Cléa Coudsi & Éric Herbin

[Création spécifique pour l’exposition, feuilles de papier millimétré percées, table lumineuse, 1,35 m x 1,65 m, 2013]

Une fois la séquence orale gravée, le papier quadrillé et scarifié est placé sur une surface lumineuse. Les trous percés de part en part laissent passer de la lumière. Celle-ci a pour source un caisson lumineux. L’intensité lumineuse varie dans le temps, évoque le rythme de paroles. Le code parle. Le papier respire. Le code percé : un univers de points lumineux, une carte. Comme les jeunes rencontrés, comme les lieux qu’ils ont décrits, l’oeuvre est en permanente mutation : une surface perforée à la fois plane et profonde, organique et architecturale, calme et violente. Il est possible que le spectateur ait sa perception troublée, perturbée. La vision du motif crée par les aiguilles va varier selon la place occupée face à la table.
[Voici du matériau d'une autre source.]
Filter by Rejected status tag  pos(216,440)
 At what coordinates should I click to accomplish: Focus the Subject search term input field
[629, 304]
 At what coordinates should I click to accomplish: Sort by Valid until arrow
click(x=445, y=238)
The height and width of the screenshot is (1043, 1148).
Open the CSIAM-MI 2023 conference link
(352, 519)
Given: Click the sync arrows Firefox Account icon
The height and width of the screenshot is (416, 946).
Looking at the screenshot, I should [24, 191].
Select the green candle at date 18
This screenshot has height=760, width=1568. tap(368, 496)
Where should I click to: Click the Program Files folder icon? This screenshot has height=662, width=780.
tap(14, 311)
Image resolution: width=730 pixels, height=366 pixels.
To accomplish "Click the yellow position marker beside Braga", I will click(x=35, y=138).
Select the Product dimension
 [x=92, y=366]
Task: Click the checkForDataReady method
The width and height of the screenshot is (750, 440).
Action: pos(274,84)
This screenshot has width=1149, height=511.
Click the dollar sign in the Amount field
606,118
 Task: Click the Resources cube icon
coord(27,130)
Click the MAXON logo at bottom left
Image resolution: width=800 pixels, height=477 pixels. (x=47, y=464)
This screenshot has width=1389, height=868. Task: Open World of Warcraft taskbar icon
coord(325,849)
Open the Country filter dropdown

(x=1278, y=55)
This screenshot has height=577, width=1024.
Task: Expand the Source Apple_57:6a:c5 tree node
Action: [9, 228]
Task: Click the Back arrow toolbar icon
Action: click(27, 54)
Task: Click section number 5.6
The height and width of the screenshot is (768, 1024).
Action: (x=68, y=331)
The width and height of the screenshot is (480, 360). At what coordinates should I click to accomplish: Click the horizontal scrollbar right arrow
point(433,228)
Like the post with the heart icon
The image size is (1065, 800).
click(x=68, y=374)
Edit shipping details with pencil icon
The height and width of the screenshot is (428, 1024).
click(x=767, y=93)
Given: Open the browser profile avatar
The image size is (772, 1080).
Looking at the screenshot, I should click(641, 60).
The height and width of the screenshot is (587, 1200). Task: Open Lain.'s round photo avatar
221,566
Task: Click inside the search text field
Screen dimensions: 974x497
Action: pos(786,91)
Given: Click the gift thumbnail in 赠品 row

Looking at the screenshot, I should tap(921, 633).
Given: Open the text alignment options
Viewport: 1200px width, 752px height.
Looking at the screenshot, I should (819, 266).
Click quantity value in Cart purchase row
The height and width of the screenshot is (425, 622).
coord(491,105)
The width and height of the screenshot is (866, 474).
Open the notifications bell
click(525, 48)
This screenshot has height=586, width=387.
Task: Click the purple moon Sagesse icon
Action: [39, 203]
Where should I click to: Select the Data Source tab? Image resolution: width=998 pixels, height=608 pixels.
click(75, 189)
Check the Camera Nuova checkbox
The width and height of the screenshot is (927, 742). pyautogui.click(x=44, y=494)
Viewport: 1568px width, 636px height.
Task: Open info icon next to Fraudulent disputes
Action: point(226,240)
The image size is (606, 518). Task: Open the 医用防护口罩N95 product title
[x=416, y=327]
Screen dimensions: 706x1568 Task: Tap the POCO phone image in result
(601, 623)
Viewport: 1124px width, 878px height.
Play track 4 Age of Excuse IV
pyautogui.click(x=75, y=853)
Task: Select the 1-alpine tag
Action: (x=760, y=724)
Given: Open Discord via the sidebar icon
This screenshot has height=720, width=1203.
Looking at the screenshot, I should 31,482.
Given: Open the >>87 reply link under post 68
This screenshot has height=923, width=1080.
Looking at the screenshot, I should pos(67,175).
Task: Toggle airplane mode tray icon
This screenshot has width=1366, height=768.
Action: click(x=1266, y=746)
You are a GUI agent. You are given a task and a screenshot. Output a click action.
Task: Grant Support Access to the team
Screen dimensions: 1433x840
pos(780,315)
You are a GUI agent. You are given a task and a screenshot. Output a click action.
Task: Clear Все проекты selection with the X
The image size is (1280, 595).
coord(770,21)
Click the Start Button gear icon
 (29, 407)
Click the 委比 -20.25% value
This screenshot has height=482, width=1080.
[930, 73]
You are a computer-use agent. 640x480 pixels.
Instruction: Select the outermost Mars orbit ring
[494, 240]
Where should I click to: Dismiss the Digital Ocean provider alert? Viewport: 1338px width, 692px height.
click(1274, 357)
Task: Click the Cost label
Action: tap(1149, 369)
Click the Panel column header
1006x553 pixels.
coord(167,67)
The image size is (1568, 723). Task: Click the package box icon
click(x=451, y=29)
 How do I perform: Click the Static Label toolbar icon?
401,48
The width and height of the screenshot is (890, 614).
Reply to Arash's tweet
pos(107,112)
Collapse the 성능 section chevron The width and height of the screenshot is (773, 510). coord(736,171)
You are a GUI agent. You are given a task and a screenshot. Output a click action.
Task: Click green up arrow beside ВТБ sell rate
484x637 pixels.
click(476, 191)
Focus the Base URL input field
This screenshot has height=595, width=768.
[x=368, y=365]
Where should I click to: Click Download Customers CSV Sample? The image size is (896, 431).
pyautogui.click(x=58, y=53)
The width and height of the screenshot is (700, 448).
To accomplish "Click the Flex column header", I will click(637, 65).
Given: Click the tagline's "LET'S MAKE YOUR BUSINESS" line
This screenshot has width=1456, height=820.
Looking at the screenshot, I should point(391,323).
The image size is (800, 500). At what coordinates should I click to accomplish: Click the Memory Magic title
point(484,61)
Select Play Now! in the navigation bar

La vision de droite sera différente de celle de face ou de celle gauche. De loin on ne verra pas la même chose que de près. Parfois le spectateur se trouve devant une simple surface de papier percé, puis le code lumineux littéralement surgit de l’autre côté du papier, de là bas. Mais, comme il surgit dans l’élément de l’éclat, nul ne peut dire où se trouve exactement ce là bas. Parfois, selon des rythmes et des vibrations continuellement changeants, la lumière traverse les trous produits par le Tonographe. La lumière crée l’espace. La surface de papier est un écrin de lumière. Chaque obscurité est volume rempli de mémoire.